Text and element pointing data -
____________

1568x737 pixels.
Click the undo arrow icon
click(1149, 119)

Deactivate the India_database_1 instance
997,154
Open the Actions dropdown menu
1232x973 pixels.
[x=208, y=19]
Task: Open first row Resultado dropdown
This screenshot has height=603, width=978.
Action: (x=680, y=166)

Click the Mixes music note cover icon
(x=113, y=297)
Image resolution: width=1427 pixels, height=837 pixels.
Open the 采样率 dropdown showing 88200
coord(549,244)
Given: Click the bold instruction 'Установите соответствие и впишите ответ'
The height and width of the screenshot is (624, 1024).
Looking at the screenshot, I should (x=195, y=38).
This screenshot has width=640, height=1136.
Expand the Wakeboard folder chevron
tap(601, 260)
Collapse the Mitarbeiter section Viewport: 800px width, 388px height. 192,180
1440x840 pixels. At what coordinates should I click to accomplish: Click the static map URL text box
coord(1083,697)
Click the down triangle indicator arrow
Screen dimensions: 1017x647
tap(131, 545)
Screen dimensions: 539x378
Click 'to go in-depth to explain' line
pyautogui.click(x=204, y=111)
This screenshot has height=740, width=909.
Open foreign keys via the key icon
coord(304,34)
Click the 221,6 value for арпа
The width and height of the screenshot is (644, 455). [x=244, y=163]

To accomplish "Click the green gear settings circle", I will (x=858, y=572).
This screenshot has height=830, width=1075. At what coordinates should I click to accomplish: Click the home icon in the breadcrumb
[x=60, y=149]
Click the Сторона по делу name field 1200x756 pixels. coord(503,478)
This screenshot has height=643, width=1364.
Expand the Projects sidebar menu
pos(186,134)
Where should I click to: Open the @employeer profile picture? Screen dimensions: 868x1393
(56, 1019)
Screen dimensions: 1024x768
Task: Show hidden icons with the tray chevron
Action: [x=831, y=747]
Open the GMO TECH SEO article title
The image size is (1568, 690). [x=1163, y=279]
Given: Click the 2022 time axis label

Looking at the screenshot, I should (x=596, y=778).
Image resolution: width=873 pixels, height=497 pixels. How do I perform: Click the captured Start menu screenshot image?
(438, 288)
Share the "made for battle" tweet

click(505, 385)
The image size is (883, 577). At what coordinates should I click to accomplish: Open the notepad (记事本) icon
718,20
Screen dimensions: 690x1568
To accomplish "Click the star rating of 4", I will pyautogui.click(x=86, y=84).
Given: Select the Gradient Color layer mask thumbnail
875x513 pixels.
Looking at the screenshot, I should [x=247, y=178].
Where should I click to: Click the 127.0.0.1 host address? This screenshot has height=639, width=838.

____________

Extract every line of the data above word for word, keeping the original order.

The solution -
1568x737 pixels.
Click the undo arrow icon
click(1149, 119)

Deactivate the India_database_1 instance
997,154
Open the Actions dropdown menu
1232x973 pixels.
[x=208, y=19]
Task: Open first row Resultado dropdown
This screenshot has height=603, width=978.
Action: (x=680, y=166)

Click the Mixes music note cover icon
(x=113, y=297)
Image resolution: width=1427 pixels, height=837 pixels.
Open the 采样率 dropdown showing 88200
coord(549,244)
Given: Click the bold instruction 'Установите соответствие и впишите ответ'
The height and width of the screenshot is (624, 1024).
Looking at the screenshot, I should (x=195, y=38).
This screenshot has width=640, height=1136.
Expand the Wakeboard folder chevron
tap(601, 260)
Collapse the Mitarbeiter section Viewport: 800px width, 388px height. 192,180
1440x840 pixels. At what coordinates should I click to accomplish: Click the static map URL text box
coord(1083,697)
Click the down triangle indicator arrow
Screen dimensions: 1017x647
tap(131, 545)
Screen dimensions: 539x378
Click 'to go in-depth to explain' line
pyautogui.click(x=204, y=111)
This screenshot has height=740, width=909.
Open foreign keys via the key icon
coord(304,34)
Click the 221,6 value for арпа
The width and height of the screenshot is (644, 455). [x=244, y=163]

To accomplish "Click the green gear settings circle", I will (x=858, y=572).
This screenshot has height=830, width=1075. At what coordinates should I click to accomplish: Click the home icon in the breadcrumb
[x=60, y=149]
Click the Сторона по делу name field 1200x756 pixels. coord(503,478)
This screenshot has height=643, width=1364.
Expand the Projects sidebar menu
pos(186,134)
Where should I click to: Open the @employeer profile picture? Screen dimensions: 868x1393
(56, 1019)
Screen dimensions: 1024x768
Task: Show hidden icons with the tray chevron
Action: [x=831, y=747]
Open the GMO TECH SEO article title
The image size is (1568, 690). [x=1163, y=279]
Given: Click the 2022 time axis label

Looking at the screenshot, I should (x=596, y=778).
Image resolution: width=873 pixels, height=497 pixels. How do I perform: Click the captured Start menu screenshot image?
(438, 288)
Share the "made for battle" tweet

click(505, 385)
The image size is (883, 577). At what coordinates should I click to accomplish: Open the notepad (记事本) icon
718,20
Screen dimensions: 690x1568
To accomplish "Click the star rating of 4", I will pyautogui.click(x=86, y=84).
Given: Select the Gradient Color layer mask thumbnail
875x513 pixels.
Looking at the screenshot, I should [x=247, y=178].
Where should I click to: Click the 127.0.0.1 host address? This screenshot has height=639, width=838.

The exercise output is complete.